Neurosteroid effects:
On the plus side, similarly to allopregnanolone (a 5-alpha reductase metabolite of progesterone), 5A-AD acts as a positive allosteric modulator of GABA-A receptors. Testosterone has been shown to modulate seizure susceptibility via its conversion to neurosteroids such as 5A-AD. Animal studies have demonstrated that 5A-AD has anxiolytic and sedative effects. Conversely, insomnia has been reported with 5-alpha reductase inhibitors, likely due to suppression of anxiolytic neurosteroids such as 5A-AD and allopregnanolone.
Conclusion:
For patients with acne, hirsutism, oligomenorrhea, PCOS, or prostate concerns, the HuMap™ offers a more comprehensive assessment of androgen excess and 5-alpha reductase metabolism that may be driving these symptoms and conditions.
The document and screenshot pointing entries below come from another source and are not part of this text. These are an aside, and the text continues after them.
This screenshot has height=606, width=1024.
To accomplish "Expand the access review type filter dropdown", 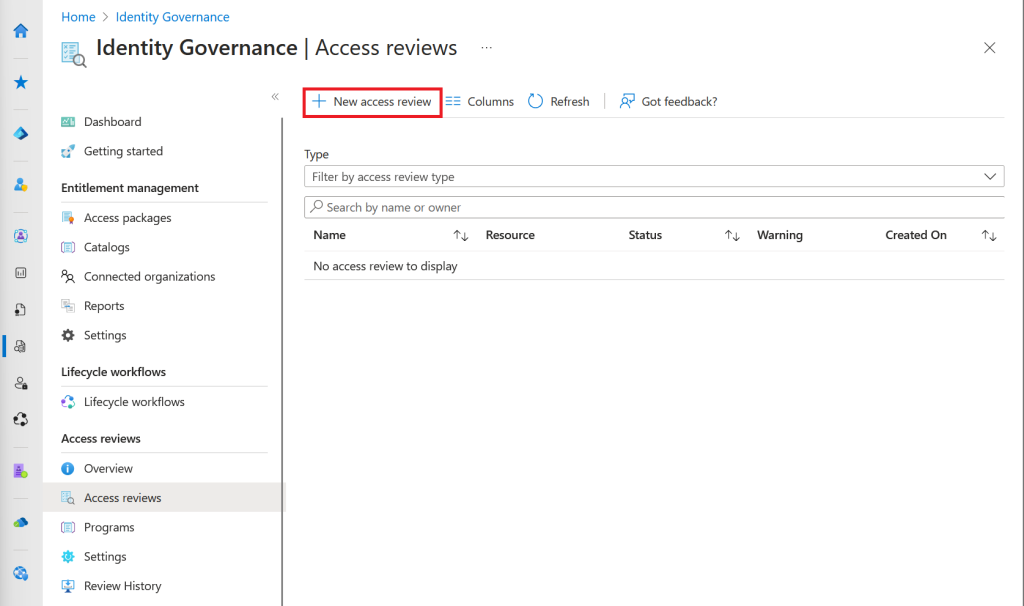I will (x=991, y=176).
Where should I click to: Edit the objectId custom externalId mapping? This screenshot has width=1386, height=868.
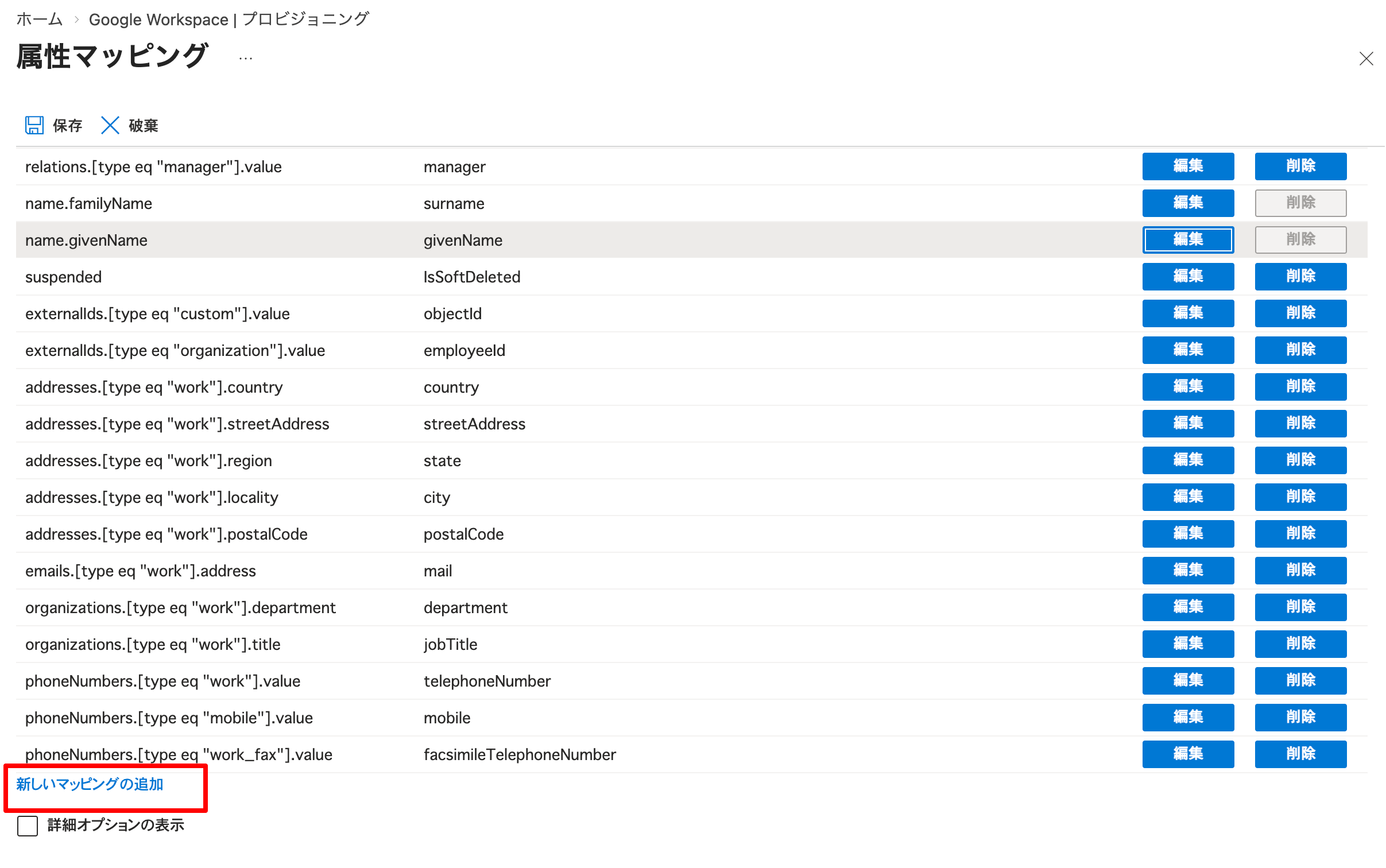coord(1188,313)
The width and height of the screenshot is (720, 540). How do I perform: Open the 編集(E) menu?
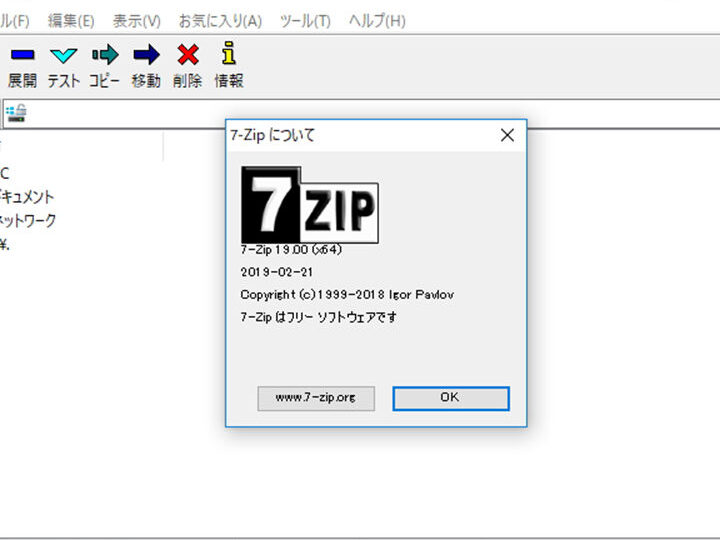pyautogui.click(x=71, y=20)

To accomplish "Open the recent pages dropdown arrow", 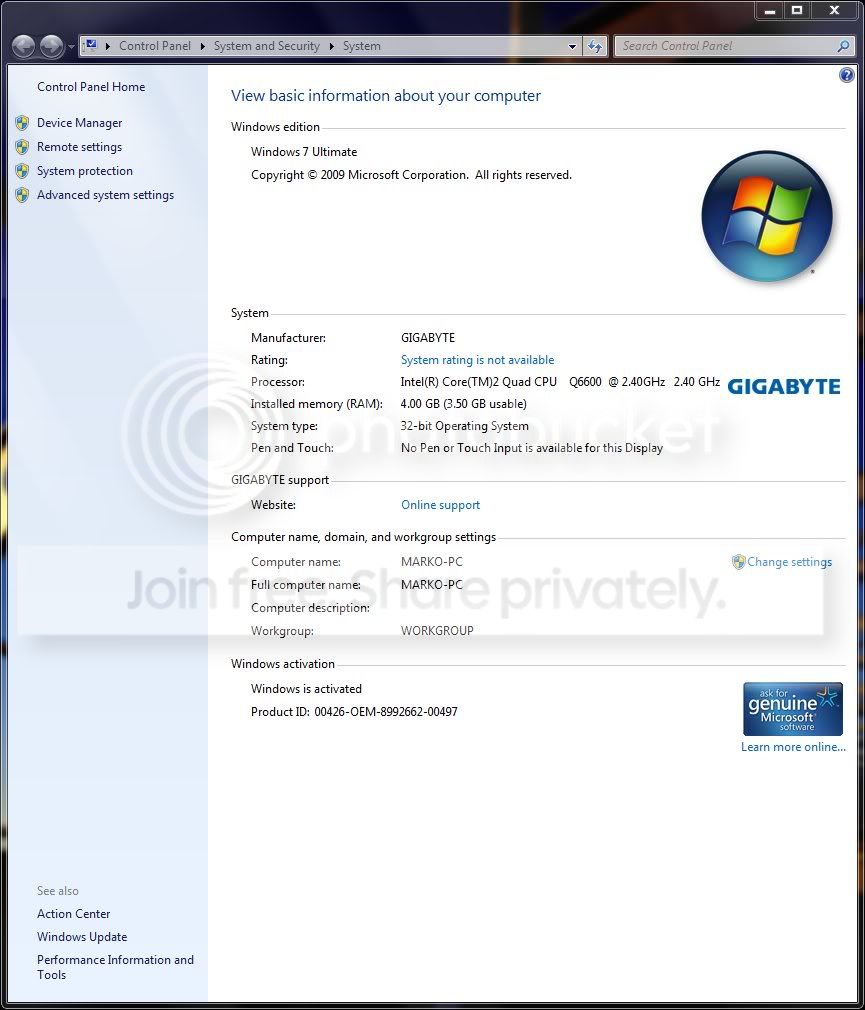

When urine testing reveals increased 5A-AD or other 5-alpha reduced metabolites, potential contributing factors include inflammation, insulin resistance, sleep deprivation, hypertension, obesity, high carbohydrate intake, and sodium restriction. Addressing these underlying causes along with therapeutics that decrease 5-alpha reductase activity may be clinically appropriate in such cases. The Androgens and Progesterones Profile is a more abbreviated option that can be used to follow up on the effectiveness of any protocols aimed at reducing androgens or 5-alpha reductase activity.